**Work to be completed**
Rewrite every line from the one containing "Expand the Distortion" down to the one containing "pyautogui.click(x=33, y=86)", replacing "Instruction" with "Directive" throughout and leaving all else unchanged.

**Record excerpts**
━━━━━━━━━━━━━━━━━━━━━━━━━━━━━━

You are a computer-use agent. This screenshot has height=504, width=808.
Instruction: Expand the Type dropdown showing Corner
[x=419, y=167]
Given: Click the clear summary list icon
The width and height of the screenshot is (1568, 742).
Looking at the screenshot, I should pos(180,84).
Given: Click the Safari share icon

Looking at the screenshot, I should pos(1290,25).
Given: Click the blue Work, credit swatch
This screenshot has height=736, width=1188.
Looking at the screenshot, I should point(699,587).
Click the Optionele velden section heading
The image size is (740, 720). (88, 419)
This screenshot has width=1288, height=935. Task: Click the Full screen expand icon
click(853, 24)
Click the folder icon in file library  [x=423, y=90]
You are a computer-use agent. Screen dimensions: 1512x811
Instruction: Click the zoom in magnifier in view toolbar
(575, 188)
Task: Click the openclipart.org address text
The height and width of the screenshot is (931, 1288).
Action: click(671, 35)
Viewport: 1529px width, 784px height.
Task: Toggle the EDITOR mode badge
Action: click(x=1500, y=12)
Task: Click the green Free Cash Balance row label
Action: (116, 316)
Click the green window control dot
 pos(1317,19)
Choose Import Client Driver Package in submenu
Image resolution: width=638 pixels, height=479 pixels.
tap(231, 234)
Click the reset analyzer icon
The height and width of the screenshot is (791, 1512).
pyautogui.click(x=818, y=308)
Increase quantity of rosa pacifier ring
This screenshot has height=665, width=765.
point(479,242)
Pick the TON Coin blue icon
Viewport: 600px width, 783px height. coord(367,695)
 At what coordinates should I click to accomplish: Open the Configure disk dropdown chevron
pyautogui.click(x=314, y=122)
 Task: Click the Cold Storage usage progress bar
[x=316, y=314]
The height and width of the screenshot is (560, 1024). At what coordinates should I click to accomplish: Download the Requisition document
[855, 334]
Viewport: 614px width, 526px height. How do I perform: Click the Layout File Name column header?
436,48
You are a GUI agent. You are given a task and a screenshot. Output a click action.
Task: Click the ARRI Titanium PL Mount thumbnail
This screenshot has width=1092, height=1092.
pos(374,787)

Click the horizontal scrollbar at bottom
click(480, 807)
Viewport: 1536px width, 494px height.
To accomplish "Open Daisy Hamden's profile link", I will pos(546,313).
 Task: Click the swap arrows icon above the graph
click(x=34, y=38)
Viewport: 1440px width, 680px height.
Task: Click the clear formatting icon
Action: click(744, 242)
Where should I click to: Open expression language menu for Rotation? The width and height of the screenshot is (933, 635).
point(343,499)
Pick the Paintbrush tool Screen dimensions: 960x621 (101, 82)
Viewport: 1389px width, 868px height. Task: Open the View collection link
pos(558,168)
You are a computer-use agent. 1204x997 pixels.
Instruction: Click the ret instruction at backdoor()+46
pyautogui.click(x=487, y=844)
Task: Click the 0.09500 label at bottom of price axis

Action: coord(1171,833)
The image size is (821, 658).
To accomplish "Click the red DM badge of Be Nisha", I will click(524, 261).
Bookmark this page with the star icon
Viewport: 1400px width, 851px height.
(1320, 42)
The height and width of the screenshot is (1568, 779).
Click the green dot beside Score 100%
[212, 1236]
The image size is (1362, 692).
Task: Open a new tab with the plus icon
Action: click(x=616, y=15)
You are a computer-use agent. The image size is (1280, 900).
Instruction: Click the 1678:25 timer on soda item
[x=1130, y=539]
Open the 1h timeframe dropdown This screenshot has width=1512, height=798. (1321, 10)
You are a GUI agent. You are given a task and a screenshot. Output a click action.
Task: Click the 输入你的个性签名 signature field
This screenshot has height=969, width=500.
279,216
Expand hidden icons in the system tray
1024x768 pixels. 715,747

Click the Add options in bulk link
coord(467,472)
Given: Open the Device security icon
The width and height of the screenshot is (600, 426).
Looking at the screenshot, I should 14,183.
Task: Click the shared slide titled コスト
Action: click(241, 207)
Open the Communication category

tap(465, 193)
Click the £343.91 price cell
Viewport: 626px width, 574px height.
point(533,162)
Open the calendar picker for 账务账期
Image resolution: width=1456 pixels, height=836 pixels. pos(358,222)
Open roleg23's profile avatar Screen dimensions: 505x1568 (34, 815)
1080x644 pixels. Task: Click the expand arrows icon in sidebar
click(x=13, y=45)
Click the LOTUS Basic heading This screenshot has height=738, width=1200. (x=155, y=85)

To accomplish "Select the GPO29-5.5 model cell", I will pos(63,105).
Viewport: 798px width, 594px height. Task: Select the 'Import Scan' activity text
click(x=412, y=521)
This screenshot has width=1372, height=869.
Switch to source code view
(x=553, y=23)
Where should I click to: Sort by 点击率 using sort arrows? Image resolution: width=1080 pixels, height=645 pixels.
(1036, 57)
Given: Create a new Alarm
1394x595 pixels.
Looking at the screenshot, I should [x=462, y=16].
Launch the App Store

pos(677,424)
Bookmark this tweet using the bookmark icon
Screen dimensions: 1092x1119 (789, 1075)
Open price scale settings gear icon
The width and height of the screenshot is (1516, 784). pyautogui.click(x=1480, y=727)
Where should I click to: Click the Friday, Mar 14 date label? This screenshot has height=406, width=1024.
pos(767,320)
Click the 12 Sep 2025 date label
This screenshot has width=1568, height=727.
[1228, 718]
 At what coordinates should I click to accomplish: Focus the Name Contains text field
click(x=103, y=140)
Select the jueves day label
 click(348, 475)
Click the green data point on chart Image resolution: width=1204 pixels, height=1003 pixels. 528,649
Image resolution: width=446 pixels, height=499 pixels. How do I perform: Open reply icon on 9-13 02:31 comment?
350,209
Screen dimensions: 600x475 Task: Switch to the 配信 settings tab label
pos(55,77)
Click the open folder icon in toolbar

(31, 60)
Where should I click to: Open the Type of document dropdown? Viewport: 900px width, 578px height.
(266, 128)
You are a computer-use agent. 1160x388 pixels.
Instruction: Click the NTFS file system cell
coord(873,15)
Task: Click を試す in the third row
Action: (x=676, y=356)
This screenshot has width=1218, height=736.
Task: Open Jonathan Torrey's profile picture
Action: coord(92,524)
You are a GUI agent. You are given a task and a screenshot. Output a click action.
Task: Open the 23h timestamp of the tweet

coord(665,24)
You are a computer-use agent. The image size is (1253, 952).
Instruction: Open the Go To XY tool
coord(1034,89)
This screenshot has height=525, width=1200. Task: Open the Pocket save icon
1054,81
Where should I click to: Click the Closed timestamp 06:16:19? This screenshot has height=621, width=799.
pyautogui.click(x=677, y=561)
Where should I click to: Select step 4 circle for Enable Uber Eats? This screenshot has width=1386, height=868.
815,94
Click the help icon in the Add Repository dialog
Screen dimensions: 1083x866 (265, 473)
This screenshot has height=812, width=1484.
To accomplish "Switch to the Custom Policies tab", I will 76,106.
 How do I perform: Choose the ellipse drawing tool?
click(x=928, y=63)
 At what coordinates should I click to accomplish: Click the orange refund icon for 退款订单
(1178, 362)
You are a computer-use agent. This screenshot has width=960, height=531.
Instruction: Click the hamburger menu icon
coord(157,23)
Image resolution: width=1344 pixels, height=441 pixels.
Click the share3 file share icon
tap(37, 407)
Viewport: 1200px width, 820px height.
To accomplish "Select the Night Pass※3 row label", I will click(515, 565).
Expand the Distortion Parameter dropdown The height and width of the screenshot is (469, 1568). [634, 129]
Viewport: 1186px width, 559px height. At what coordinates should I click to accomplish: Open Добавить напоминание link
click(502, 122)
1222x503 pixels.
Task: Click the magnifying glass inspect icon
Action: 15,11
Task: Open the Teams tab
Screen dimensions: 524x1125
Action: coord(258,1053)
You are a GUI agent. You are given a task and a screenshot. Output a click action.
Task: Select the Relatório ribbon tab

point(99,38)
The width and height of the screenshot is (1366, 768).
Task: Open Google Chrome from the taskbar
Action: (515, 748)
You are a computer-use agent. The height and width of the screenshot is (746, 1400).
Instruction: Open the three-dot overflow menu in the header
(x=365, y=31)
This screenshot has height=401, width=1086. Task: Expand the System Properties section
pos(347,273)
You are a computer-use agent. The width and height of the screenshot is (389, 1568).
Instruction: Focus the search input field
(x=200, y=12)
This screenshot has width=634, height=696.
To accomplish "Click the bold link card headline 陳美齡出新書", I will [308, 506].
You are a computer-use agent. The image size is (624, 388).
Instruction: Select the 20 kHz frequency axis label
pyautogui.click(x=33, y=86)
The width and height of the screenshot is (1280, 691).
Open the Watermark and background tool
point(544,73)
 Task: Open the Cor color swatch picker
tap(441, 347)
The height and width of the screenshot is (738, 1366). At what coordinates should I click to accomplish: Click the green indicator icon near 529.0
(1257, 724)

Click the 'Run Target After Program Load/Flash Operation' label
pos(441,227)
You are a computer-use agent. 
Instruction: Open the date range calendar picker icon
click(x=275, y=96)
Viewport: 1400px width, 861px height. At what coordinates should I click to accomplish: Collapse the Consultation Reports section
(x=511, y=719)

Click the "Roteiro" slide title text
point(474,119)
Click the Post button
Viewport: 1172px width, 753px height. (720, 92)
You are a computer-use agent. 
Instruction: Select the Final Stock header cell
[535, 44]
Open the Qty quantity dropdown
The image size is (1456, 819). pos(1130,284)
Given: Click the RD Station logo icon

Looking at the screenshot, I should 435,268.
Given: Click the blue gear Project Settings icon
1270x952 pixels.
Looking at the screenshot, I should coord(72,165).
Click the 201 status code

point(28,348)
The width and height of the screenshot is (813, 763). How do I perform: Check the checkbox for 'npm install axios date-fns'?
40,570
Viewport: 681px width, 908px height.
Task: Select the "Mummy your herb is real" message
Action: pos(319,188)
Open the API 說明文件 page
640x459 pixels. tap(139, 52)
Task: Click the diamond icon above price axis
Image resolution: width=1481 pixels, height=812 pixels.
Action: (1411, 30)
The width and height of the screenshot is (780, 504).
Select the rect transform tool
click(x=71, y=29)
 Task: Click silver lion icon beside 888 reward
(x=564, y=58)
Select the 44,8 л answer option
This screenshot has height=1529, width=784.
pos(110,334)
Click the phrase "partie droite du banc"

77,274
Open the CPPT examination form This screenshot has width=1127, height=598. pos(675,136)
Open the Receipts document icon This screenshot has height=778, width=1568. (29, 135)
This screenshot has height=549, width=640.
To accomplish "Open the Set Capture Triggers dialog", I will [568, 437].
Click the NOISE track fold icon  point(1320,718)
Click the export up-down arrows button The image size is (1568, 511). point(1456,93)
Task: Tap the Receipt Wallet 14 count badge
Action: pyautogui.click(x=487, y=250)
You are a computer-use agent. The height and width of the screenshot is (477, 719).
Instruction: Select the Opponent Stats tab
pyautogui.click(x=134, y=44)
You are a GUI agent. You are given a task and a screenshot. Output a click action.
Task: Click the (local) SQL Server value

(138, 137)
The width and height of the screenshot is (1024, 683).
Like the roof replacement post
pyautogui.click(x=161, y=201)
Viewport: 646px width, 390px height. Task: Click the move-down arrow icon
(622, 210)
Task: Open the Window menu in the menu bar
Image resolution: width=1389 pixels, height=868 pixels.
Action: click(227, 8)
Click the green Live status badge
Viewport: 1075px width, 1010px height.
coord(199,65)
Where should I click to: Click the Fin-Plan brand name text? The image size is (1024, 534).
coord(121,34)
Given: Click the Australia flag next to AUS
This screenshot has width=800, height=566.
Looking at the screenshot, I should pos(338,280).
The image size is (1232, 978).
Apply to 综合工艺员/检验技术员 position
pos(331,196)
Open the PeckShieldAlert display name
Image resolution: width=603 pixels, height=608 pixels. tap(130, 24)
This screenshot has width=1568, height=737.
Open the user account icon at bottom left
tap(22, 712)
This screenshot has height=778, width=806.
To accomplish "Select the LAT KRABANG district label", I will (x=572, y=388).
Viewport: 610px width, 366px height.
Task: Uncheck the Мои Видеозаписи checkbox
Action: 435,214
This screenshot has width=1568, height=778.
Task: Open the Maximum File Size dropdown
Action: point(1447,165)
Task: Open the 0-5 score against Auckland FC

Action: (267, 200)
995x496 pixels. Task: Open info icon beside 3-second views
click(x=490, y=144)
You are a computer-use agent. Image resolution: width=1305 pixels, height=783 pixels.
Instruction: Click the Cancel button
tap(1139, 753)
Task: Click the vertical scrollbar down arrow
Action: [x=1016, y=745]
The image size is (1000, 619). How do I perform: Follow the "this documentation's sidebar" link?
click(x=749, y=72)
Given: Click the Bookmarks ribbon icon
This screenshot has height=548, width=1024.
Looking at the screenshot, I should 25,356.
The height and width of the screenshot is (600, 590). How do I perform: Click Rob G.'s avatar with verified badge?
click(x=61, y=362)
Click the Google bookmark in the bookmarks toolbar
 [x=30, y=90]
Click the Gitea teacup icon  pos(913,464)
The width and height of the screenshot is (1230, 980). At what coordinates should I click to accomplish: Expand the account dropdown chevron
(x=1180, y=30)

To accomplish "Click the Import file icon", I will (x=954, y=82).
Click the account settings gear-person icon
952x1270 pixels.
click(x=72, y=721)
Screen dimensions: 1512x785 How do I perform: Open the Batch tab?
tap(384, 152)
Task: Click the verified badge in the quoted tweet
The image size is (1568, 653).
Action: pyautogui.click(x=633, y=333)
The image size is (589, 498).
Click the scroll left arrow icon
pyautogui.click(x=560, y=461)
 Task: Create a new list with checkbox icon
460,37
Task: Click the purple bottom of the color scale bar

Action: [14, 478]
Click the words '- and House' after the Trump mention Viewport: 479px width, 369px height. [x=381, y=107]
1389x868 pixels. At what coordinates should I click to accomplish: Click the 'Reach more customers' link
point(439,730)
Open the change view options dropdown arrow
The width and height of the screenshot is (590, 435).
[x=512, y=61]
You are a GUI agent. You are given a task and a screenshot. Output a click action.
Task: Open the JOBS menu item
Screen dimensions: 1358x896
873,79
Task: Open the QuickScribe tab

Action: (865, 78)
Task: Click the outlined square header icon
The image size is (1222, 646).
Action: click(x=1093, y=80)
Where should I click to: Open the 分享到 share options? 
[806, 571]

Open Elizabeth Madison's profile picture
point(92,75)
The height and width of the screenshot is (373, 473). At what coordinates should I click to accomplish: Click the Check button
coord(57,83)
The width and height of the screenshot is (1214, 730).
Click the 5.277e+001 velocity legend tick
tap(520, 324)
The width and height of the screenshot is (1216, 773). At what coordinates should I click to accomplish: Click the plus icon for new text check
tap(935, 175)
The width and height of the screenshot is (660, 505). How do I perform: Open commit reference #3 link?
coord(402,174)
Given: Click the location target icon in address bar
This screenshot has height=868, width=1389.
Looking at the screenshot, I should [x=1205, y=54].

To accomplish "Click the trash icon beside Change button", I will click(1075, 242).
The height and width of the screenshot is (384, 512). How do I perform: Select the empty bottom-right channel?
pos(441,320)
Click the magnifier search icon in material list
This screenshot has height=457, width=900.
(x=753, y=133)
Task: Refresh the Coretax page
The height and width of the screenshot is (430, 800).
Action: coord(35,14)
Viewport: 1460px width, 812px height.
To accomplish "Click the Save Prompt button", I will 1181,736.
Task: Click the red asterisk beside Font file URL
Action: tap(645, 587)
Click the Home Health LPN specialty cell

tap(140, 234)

━━━━━━━━━━━━━━━━━━━━━━━━━━━━━━

**Problem solution**
Expand the Distortion Parameter dropdown The height and width of the screenshot is (469, 1568). [634, 129]
Viewport: 1186px width, 559px height. At what coordinates should I click to accomplish: Open Добавить напоминание link
click(502, 122)
1222x503 pixels.
Task: Click the magnifying glass inspect icon
Action: 15,11
Task: Open the Teams tab
Screen dimensions: 524x1125
Action: coord(258,1053)
You are a GUI agent. You are given a task and a screenshot. Output a click action.
Task: Select the Relatório ribbon tab

point(99,38)
The width and height of the screenshot is (1366, 768).
Task: Open Google Chrome from the taskbar
Action: (515, 748)
You are a computer-use agent. The height and width of the screenshot is (746, 1400).
Directive: Open the three-dot overflow menu in the header
(x=365, y=31)
This screenshot has height=401, width=1086. Task: Expand the System Properties section
pos(347,273)
You are a computer-use agent. The width and height of the screenshot is (389, 1568).
Directive: Focus the search input field
(x=200, y=12)
This screenshot has width=634, height=696.
To accomplish "Click the bold link card headline 陳美齡出新書", I will [308, 506].
You are a computer-use agent. The image size is (624, 388).
Directive: Select the 20 kHz frequency axis label
pyautogui.click(x=33, y=86)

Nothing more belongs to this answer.